At dawn on 3rd May, we arrived at Highborne Cay in the Exumas, after an
overnight passage of 75 miles, where we entered from the deep Exuma Sound
onto the shallow Bahamas Banks. After stopping for breakfast, we continued
over the banks for a further 40 miles, being particularly careful over an
area called the "Yellow Banks" to avoid shallow coral heads.
Close to Nassau on the eastern side of New Providence Island there are all
manner of shallow areas, rocks and coral heads to avoid. We cleared Porgee
Rocks, then took a narrow channel very close to the shore of Rose Island,
rounded the western tip of Rose Island and anchored close to the beach on
the northwest corner for the night.
Leaving Rose island early on 4th May we had a fairly intricate journey back
around Rose Island, then around Porgee Rocks and into the eastern channel of
Nassau harbour. All boats must first call Harbour Control, give details of
boat and crew to gain permission to enter. Iza handled this while Geoff
negotiated the shallows. It was during this journey that Geoff lost his best
shirt. We had a wind on the beam across the cockpit and it was cold. Iza
threw the shirt up into the cockpit to Geoff. A couple inches before Geoff
could grab it, it was whisked aside by the wind and overboard. We went back
to look for it, but in vain. There was a sizeable chop in the water, a
strong cross wind and a very strong current.
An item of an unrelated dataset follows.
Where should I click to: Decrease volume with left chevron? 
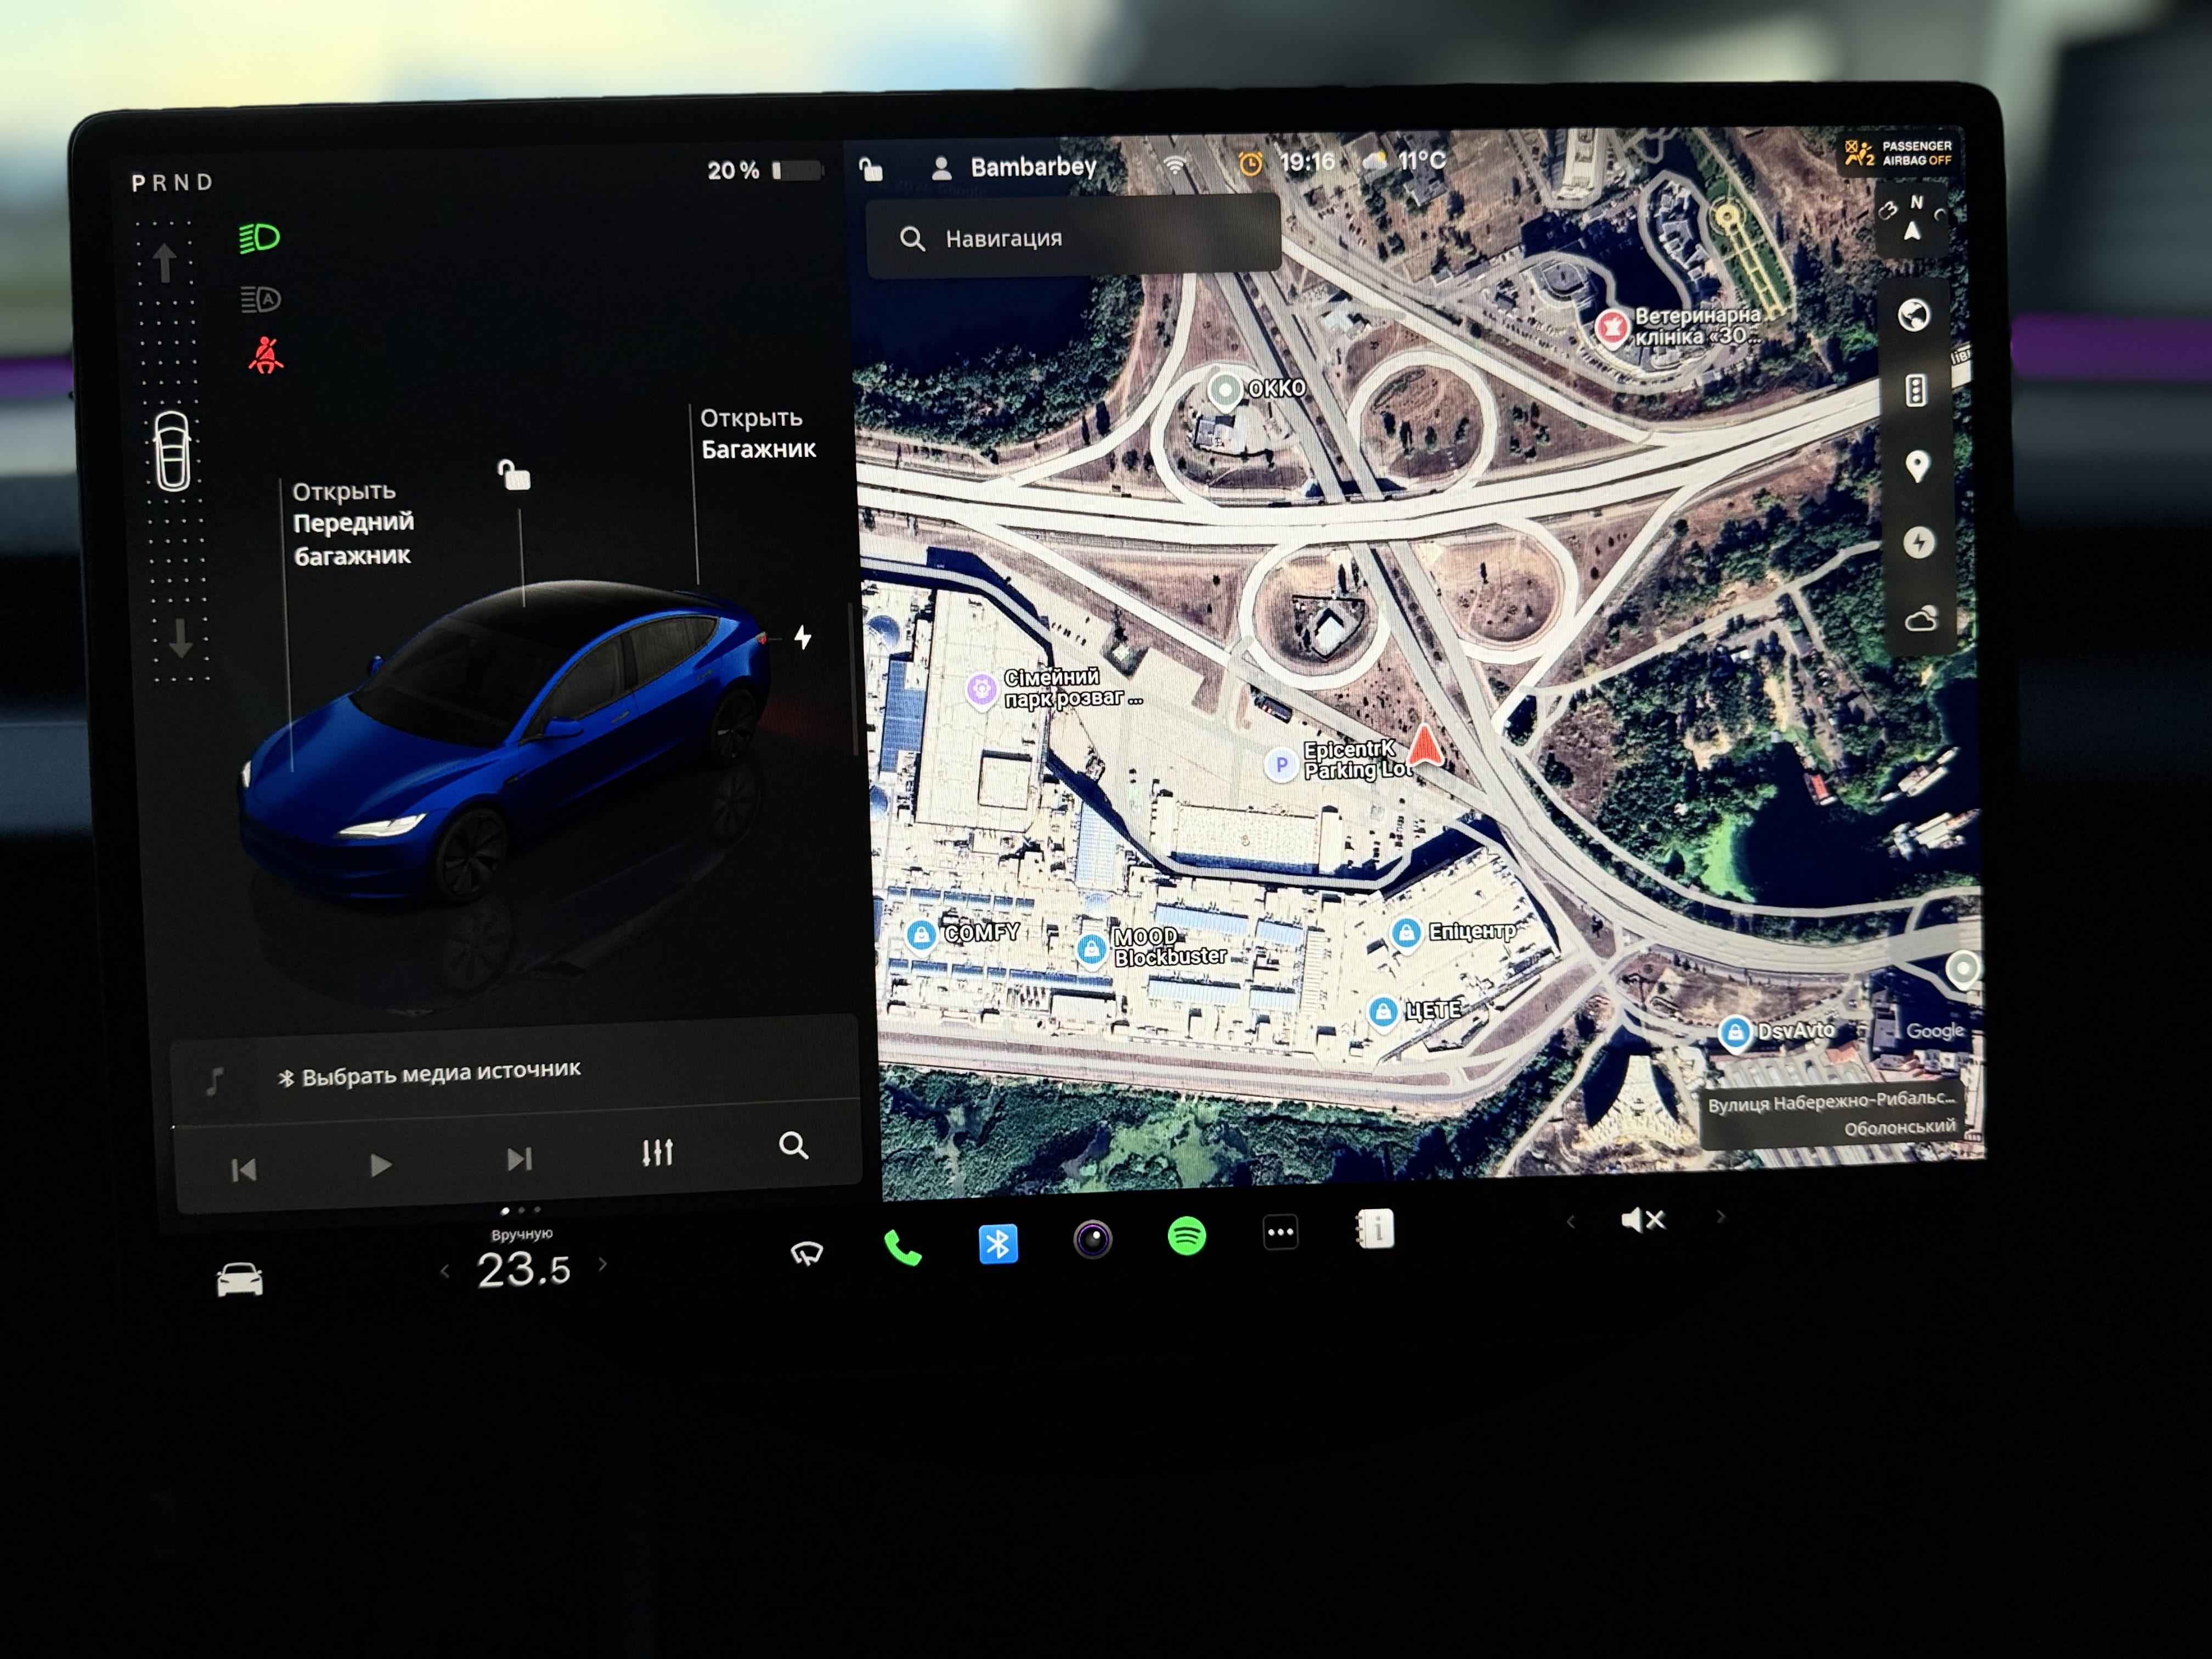(x=1570, y=1221)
Entering the Nassau Yacht Haven, where we had reserved space was a little
exciting. We had to turn across the harbour channel and across current
through a gap between a marked reef and larger commercial boats. We then had
a tight turn back to the east against the current which was so strong, that
the only way to then enter our slip, which fortunately was just inside the
end "T" was to ferry glide with the current until the slip was in line then
accelerate against the current to straighten the boat, with hopefully the
ability to slow her down again before reaching the end of the slip. A little
adrenalin flow but we made it!
The marina was on the New Providence, south side of the harbour. Looking
north across the harbour to Paradise Island, we could see Atlantis Resort
We immediately set off to the US Embassy and were advised to fill in new
visa forms and return at 0700 the following day. We returned the following
day, went through
the finger-printing and interview procedure, finished by 0900 and by 1400 that day we had passports back with new 10 year visas.
In the meantime during the two days in Nassau, we managed to explore the
bits we had missed on our way down to the Exumas.
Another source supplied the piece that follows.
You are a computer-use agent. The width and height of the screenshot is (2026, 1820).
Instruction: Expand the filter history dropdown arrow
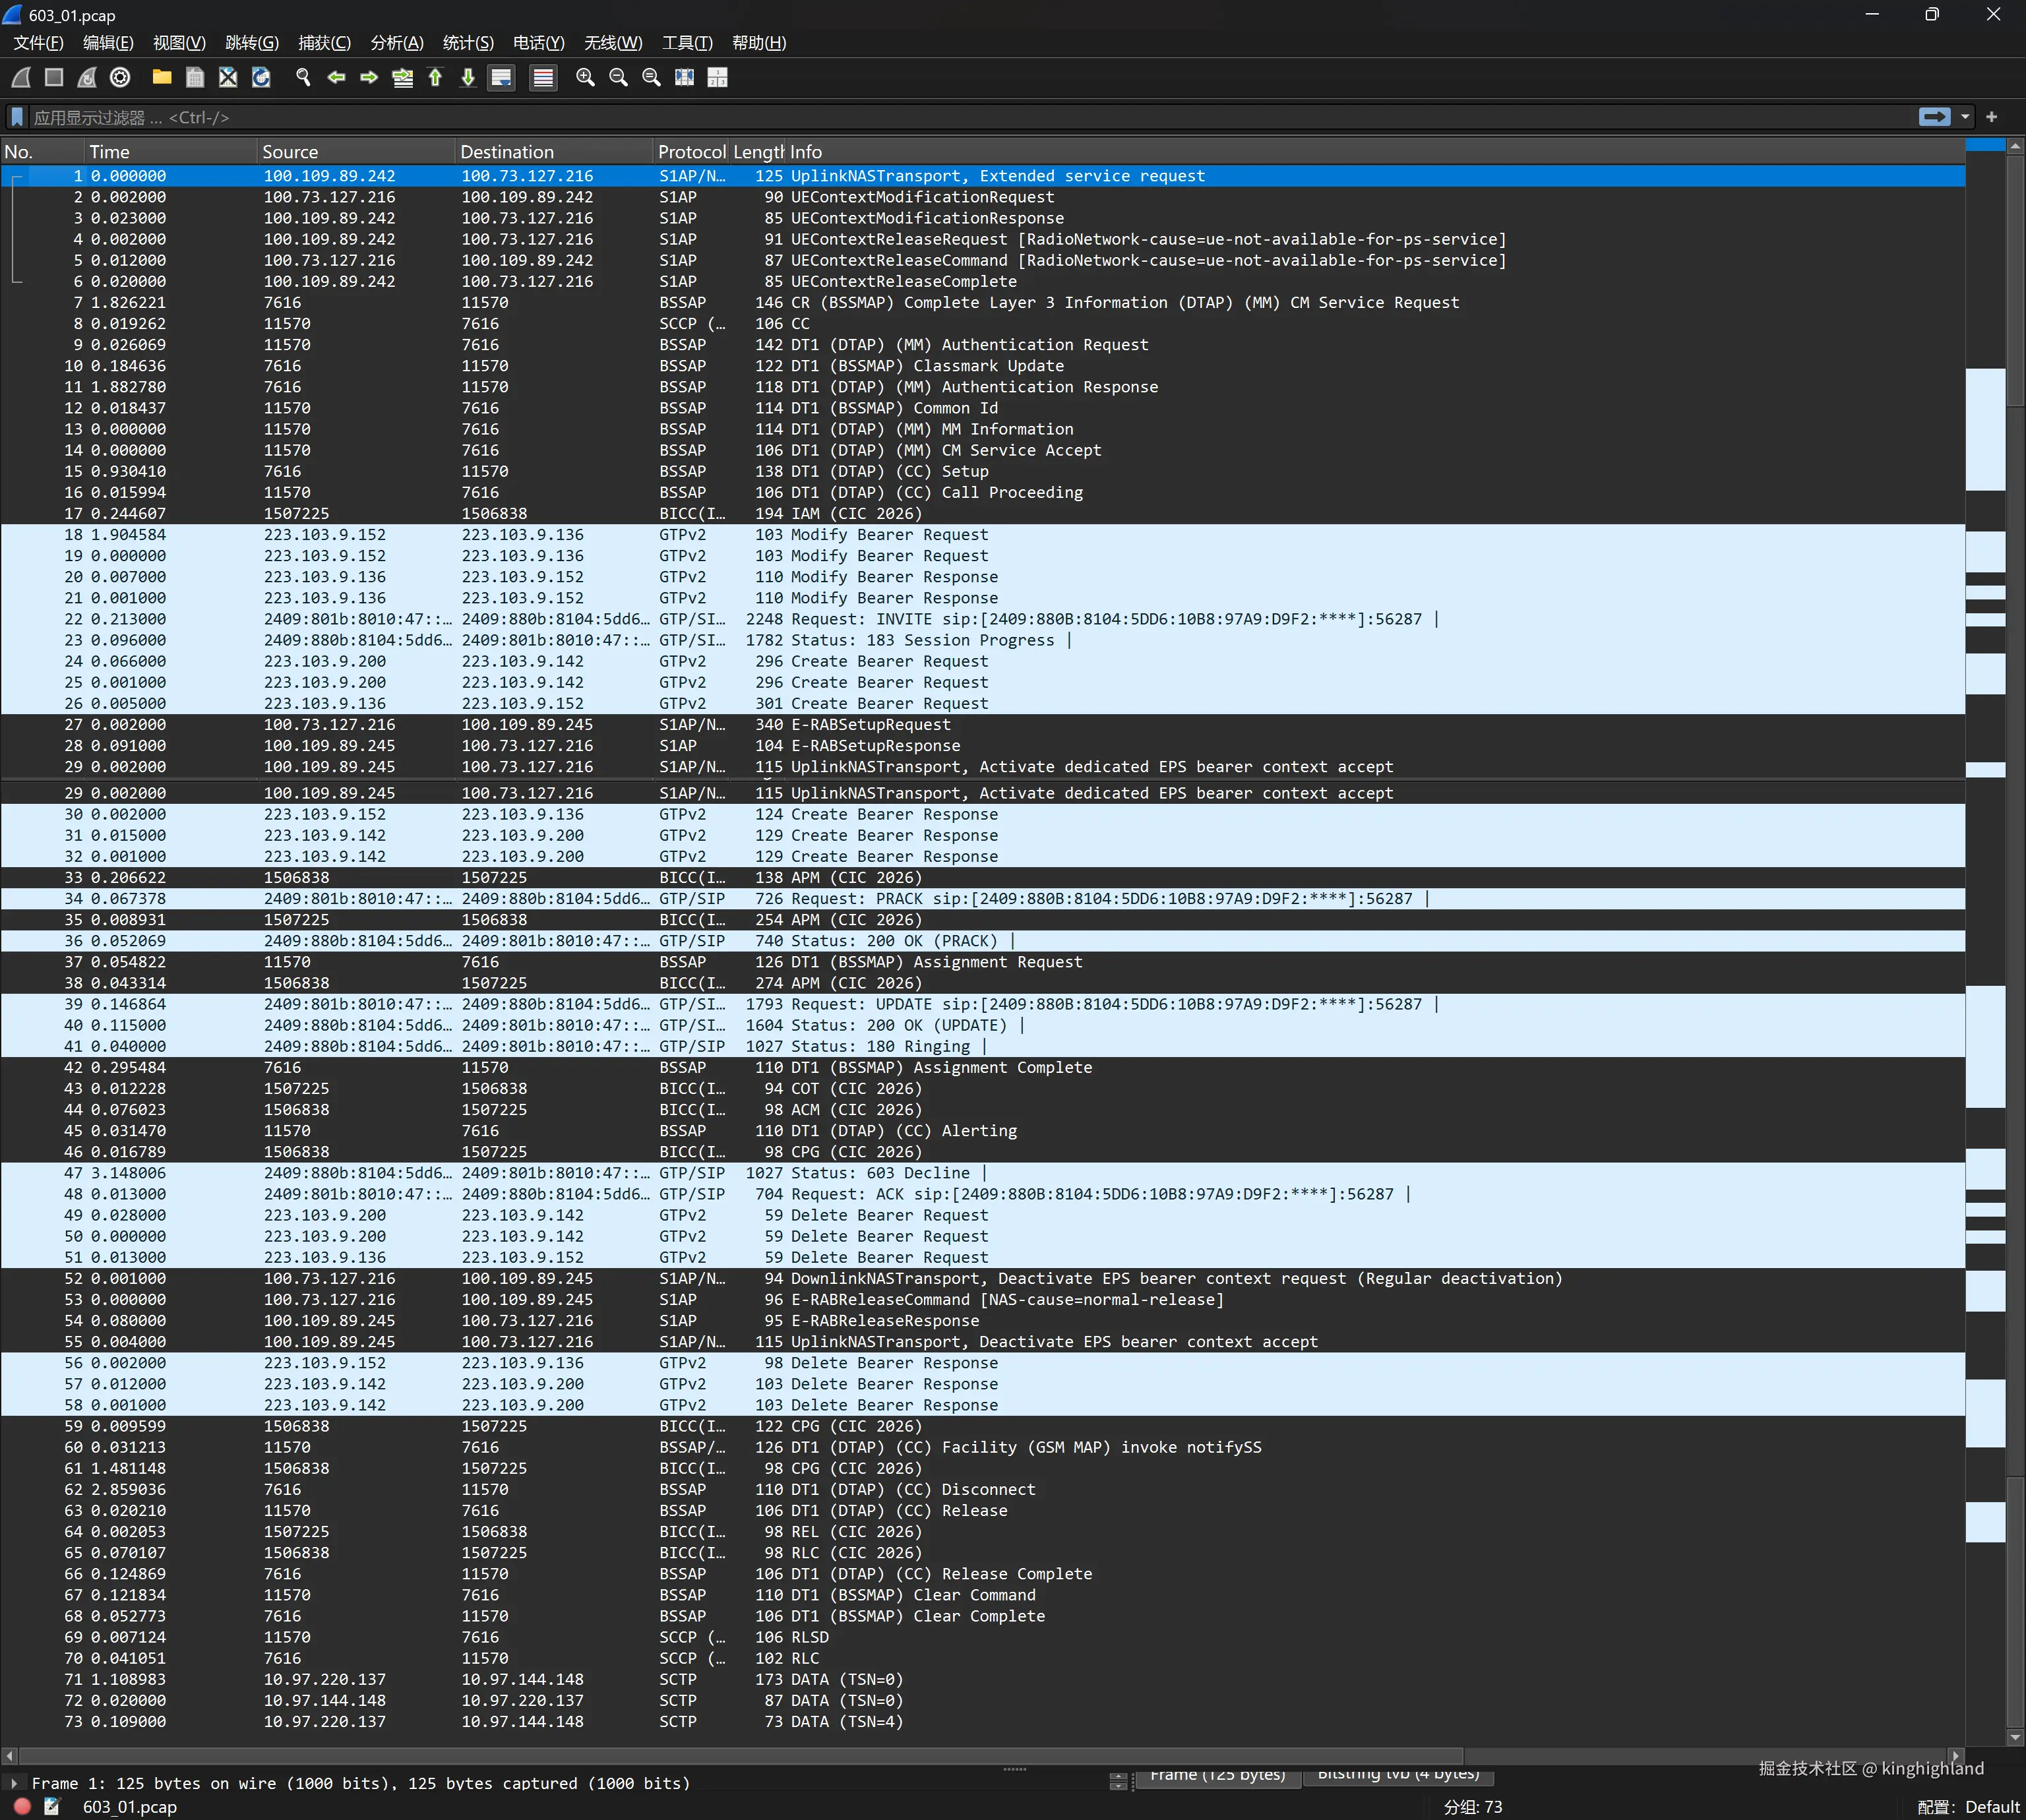(x=1965, y=117)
We visited Fort Fincastle at the top of the Queen's Staircase, dating from
1793 with views over Nassau.
We visited St. Augustine's Monastery planned by Father Jerome and in which
he spent the last 6 years of his life. (For the full history of Father
Jerome, see our Long Island highlights).
And we visited Atlantis resort on Paradise Island which forms the northern
side of Nassau Harbour. Atlantis is out of this world as an outstanding
landmark, outstanding design and attention to detail and outstanding
concept. Created and owned by the owner of Sun City in South Africa as a
casino, hotel, resort, almost a self contained city. The sea aquarium in
Atlantis is amazing. Fed by fresh sea water flowing through the hotel
development, you can view most fish in the many shallow pools around the
hotel gardens. Go down two floors and you looking in to the main sea aquarium with all
the garden's shallow pools connected above so fish have the choice of the pools or
the 20-30 foot deep sea aquarium. The decor inside the sea aquarium is styled on
the designers idea of the lost world of Atlantis.
The creation of Atlantis seems to have rejuvenated Paradise Island and much
more tasteful development is now taking place. The main
Atlantis hotel building is by far the largest structure on New Providence and stands
out as the first and last thing you see when arriving or departing Nassau.
Although Nassau is home to resorts and cruise ships we were pleased to see
that it still retains some old Caribbean island charm.
We received an email from Wanda while in Nassau to advise us that they had
left Royal Island, taken advantage of a weather window and headed back to
the US. We hope to catch up with them in Charleston.
We had hoped to catch up with That's It, either in Nassau, Rose Island or
in the Abacos, but we received an email from them a while we were in
Conception to advise us that their engine repair was complete but that they
had to head back to the US.
On 6th May, we left Nassau Yacht Haven to venture out into the main channel
and through Nassau Harbour's western channel. The harbour is very busy and
there seems to be no speed limit. In amongst the many tour boats, fishing
boats, mail steamers and cruise ships is the occasional landing or take off
of Chalks Flying Boats Grumman Mallard and Albatross seaplanes. There are
also many shallows in the harbour to avoid.
With a sense of relief, we left the harbour and headed northwest for Royal
Island, north Eleuthera, 52 miles away.